Tohto Suisan Has A Solid Track Record

The company has a sustained record of paying dividends with very little fluctuation. Since 2015, the dividend has gone from ¥30.00 total annually to ¥150.00. This works out to be a compound annual growth rate (CAGR) of approximately 17% a year over that time. So, dividends have been growing pretty quickly, and even more impressively, they haven't experienced any notable falls during this period.

The Dividend Looks Likely To Grow

Investors who have held shares in the company for the past few years will be happy with the dividend income they have received. Tohto Suisan has seen EPS rising for the last five years, at 16% per annum. Tohto Suisan definitely has the potential to grow its dividend in the future with earnings on an uptrend and a low payout ratio.

Tohto Suisan Looks Like A Great Dividend Stock

In summary, it is good to see that the dividend is staying consistent, and we don't think there is any reason to suspect this might change over the medium term. Distributions are quite easily covered by earnings, which are also being converted to cash flows. All in all, this checks a lot of the boxes we look for when choosing an income stock.

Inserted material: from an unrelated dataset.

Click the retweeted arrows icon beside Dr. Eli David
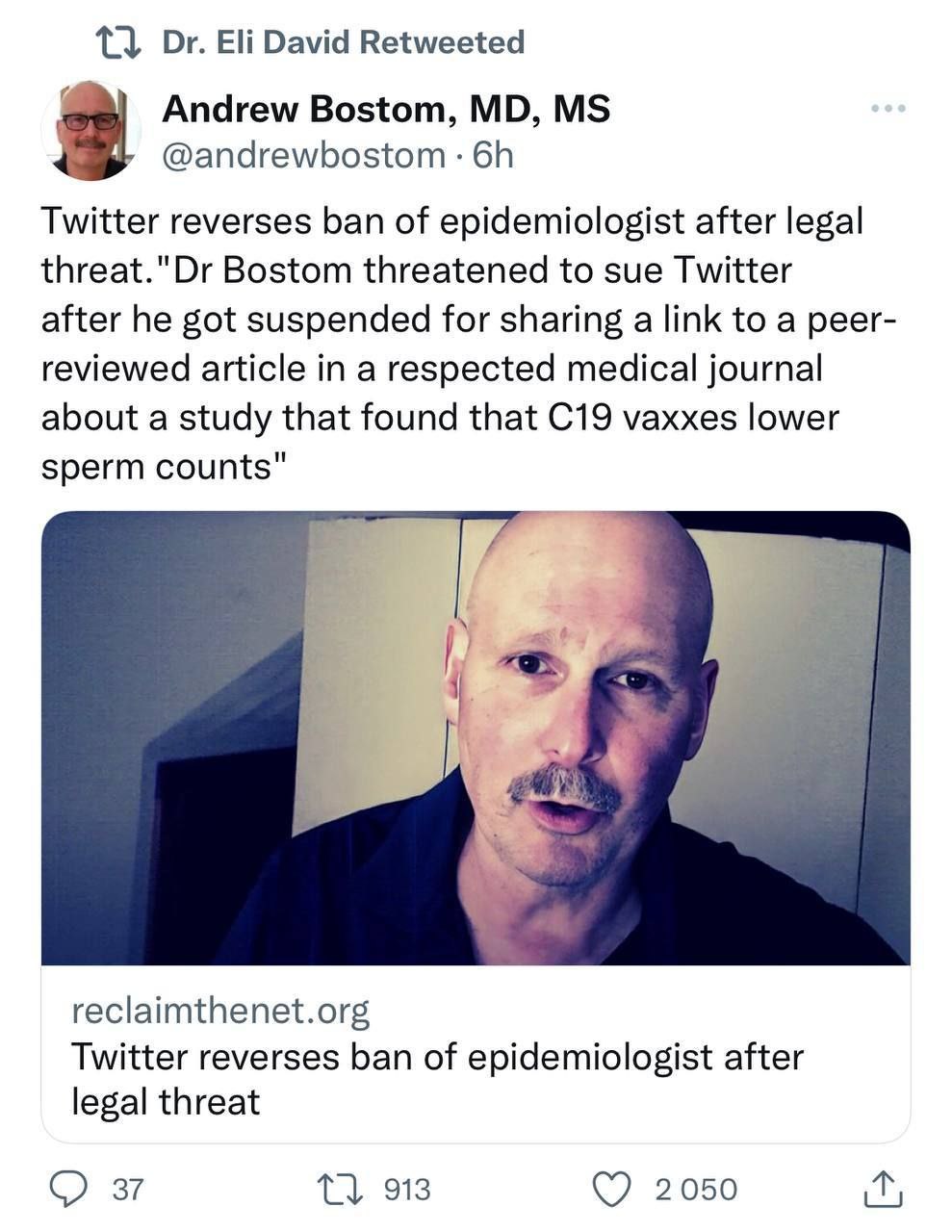Screen dimensions: 952x1232 tap(121, 42)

It's important to note that companies having a consistent dividend policy will generate greater investor confidence than those having an erratic one. At the same time, there are other factors our readers should be conscious of before pouring capital into a stock. Are management backing themselves to deliver performance? Check their shareholdings in Tohto Suisan in our latest insider ownership analysis. Looking for more high-yielding dividend ideas? Try our collection of strong dividend payers.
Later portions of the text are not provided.